Carrer D’en Bosc is the oldest street of the town, lined with old stone houses with terracotta-tiled roofs, along the town’s defensive walls. Hand-painted ceramic signs show the way around the streets. In the 14th century, houses used to be built against the town walls. Lyrics from a traditional sardana (a Catalan slow dance form) adorn a tiled inlay in the walls. The fishermen’s quarter has signature whitewashed homes with blue shutters and thick blue lines skirting the walls.
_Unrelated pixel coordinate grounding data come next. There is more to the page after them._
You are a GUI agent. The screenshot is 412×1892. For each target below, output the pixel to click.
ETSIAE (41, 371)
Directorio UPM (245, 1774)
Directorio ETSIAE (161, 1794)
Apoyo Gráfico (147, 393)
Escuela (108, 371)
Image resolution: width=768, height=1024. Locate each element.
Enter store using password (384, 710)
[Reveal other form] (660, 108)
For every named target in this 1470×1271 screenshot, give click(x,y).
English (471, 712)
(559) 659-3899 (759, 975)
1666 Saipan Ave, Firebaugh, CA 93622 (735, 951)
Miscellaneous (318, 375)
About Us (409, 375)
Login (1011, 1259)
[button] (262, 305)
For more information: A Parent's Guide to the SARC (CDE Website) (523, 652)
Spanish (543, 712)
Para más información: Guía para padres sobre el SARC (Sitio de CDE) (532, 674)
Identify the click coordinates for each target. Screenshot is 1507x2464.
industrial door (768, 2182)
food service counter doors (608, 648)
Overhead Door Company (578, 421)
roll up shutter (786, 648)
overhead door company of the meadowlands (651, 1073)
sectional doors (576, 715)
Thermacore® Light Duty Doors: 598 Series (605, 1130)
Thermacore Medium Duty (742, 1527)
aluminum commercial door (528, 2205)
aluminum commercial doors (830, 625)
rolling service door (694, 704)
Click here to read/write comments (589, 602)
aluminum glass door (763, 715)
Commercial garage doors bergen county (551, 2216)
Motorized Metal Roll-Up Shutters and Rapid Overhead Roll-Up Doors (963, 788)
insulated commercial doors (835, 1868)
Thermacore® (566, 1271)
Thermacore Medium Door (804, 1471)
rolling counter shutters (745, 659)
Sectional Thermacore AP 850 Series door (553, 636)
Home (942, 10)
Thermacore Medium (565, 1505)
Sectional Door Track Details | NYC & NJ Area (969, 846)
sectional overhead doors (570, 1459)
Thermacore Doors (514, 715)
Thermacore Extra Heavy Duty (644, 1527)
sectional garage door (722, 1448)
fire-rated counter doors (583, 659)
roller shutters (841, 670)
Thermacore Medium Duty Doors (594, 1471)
Palau del Rei Moro, a magnificent stone house, is where the castellers, the people who build human pyramids (a Catalan tradition) practice in its open courtyard. Dominating the city’s skyline is the landmark of the town, the 17th century church of Saint Bartholomew and Tecla, dedicated to two patron saints of the town and built on a rocky promontory. Locals call it La Punta (the point) because you can see the church from wherever you are in town.  Legend has it that the fishermen’s wives used to climb the bell tower to see if their husbands had returned.

Facundo Bacardi Masso is the most famous son of the town — he tried his luck in Cuba in the 1830s and came up with the winning brand of white rum, Bacardi, which is now a household name internationally. Today, the Bacardi Museum is housed in the Mercat Vell, an Art Nouveau building, where besides tasting the fiery brew, you can also learn to make the perfect mojito. You can see the iconic logo of Bacardi with the bat displayed in many places through the town. “Why bats?”, one wonders till a local tells us that in Facundo’s distillery set up in Cuba there were fruit bats that lived in the rafters, and this was the origin of the logo! Facundo used a particular type of yeast which gave the drink a distinctive flavour and aged the drink in white oak barrels which mellowed the rum.

Another must-see museum is the Can Llopis Romantic Museum located in a 18th century mansion, which houses a superb collection of more than 400 wooden, papier-mâché and porcelain dolls and puppets from different periods and countries. The neo-classical house belonged to the llopis family which made its fortunes producing the distinctive dessert wine of the region called Malvasia. With displays of old carriages and evolution of lighting over time, one gets a glimpse into how the rich families of the 19th century Sitges lived.

An overload of history has to be offset with the pleasures of the palate. In the port area of Port of Aiguadolç one can have a traditional Catalan dinner with the signature dish of Sitges called Xato, consisting of an orange salad made with dried peppers, almonds garlic and hazelnuts served with salted cod, anchovy, tuna, olives and of course oranges. Another dish on the menu is Fideua — a variation of paella made with vermicelli noodles instead of rice, cooked in rich, fish stock.

For a sun worshipper Sitges is the place. It has more than 17 beaches surrounding it. The beaches are dotted with couples, locals playing beach volleyball, skaters and joggers as well as sand sculptors. Come night the town comes alive. A large percentage of the night time action takes place on what the locals call the street “Carrer del Pecat” or “The Street of Sin.

Sitges has a lot for culture-vultures too. There are many festivals and carnivals through the year: ranging from films, tango, wine, food, to vintage cars. At the end of August there’s more reason to party with the Fiesta Major and giant puppets and fireworks bringing the town alive! Sitges, truly has something for everyone.